E, se não quando já víamos a nossa vida a andar para trás, agora é a vez dos próprios jogadores priorizarem uma carreira recheada de dinheiro em vez de prestígio. Jogadores no pico das suas carreiras, com Liga dos Campeões e competições de Seleções Nacionais em vista, relegam todas estas possibilidades para obter um contrato milionário. Podem muitos dizer que esta leva de jogadores para países da Arábia Saudita alcançou um novo nível com a transferência de Cristiano Ronaldo. A verdade é que, ainda que este seja o melhor de todos os tempos e com bastante para oferecer ao futebol, tem 38 anos, não 28. Não sei o que pode custar mais do que ver jogadores como Rúben Neves, Zyech, Bernardo Silva (ainda não confirmado), Benzema, Kante, jogadores que facilmente teriam lugar no melhor onze do próximo ano… Não é concebível, para mim, que uma Saudi League chegue sequer aos calcanhares de uma Premier League, contrate os jogadores que contratar. Por essa mesma razão me espanta esta quantidade de jogadores em pico de carreira que se sujeitam a jogar a nível bastante inferior ao seu.

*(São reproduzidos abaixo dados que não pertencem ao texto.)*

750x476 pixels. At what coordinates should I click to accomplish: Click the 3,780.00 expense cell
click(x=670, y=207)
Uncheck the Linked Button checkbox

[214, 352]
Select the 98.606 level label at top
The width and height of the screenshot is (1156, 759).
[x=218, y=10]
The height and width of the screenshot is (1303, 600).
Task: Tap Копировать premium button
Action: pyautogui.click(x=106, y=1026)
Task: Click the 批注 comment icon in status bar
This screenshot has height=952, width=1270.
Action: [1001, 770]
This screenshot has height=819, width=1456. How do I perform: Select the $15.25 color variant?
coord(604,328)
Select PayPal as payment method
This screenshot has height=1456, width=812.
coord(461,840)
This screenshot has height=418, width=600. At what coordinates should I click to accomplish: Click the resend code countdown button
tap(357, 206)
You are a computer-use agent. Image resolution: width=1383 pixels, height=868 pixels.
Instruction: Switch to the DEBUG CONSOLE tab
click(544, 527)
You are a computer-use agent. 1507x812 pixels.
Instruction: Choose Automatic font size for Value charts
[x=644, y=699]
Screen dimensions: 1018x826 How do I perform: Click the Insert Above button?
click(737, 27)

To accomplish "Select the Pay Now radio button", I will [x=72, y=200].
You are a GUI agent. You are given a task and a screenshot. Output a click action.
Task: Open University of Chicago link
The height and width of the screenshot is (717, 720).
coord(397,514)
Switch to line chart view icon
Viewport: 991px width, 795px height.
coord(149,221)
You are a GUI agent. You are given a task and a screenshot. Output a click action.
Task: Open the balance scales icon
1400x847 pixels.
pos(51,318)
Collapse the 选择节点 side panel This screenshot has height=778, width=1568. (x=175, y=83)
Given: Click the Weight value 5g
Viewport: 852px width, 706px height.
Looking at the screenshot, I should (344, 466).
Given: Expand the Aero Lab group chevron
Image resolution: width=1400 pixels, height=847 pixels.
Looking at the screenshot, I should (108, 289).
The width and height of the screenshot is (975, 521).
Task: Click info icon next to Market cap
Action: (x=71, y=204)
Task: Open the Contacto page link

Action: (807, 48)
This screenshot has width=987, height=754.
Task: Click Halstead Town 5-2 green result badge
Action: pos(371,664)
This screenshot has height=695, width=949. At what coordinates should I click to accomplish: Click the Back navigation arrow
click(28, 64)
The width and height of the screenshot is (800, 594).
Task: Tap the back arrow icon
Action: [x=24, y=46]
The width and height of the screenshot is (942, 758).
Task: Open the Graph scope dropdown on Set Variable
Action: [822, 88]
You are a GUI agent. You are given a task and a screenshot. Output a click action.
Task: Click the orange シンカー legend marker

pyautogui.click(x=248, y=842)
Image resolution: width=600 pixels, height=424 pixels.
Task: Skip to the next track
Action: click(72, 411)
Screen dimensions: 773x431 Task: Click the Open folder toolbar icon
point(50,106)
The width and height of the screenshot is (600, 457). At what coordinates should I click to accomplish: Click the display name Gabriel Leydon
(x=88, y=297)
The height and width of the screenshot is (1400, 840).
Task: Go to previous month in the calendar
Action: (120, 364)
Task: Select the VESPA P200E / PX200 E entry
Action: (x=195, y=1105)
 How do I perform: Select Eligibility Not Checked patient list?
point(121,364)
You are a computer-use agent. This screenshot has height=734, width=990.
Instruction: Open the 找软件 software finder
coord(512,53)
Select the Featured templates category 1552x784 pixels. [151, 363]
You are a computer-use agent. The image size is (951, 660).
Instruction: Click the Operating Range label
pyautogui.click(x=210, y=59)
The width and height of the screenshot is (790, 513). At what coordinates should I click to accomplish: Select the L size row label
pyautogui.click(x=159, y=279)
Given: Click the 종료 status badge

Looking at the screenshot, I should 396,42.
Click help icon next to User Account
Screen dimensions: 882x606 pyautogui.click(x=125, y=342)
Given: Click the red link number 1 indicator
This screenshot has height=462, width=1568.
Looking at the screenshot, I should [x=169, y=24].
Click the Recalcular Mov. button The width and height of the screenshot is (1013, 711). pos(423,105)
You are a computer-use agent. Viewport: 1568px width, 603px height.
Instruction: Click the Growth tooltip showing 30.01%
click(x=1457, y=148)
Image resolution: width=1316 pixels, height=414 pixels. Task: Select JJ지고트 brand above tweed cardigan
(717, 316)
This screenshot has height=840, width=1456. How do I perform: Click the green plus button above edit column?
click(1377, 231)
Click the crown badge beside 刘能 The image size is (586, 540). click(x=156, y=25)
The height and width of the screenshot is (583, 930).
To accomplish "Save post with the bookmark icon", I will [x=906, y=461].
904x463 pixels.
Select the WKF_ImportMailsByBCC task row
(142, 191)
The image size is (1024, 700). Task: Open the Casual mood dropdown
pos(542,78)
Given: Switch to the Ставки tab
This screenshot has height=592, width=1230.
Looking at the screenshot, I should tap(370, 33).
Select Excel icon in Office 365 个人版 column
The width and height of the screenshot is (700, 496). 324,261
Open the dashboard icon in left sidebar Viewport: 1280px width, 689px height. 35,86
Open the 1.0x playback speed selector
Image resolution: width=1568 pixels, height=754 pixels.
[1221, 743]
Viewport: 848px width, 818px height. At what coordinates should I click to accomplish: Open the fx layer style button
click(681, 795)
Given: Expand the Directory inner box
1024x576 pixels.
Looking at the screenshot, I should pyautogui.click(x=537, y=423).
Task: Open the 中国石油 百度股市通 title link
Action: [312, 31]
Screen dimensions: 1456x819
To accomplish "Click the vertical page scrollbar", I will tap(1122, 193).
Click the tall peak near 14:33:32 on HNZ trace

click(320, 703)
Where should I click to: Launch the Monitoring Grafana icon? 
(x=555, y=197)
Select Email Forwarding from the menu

Mas como já vimos, o dinheiro manda cada vez mais, seja em clubes europeus ou arábicos… Não sei até que ponto tal influência é possível controlar, mas, do ponto de vista do adepto, é indispensável lutarmos pela valorização da essência do futebol, seja ele onde for, onde a qualidade seja a principal característica e os adeptos e jogadores os principais “agentes” do futebol.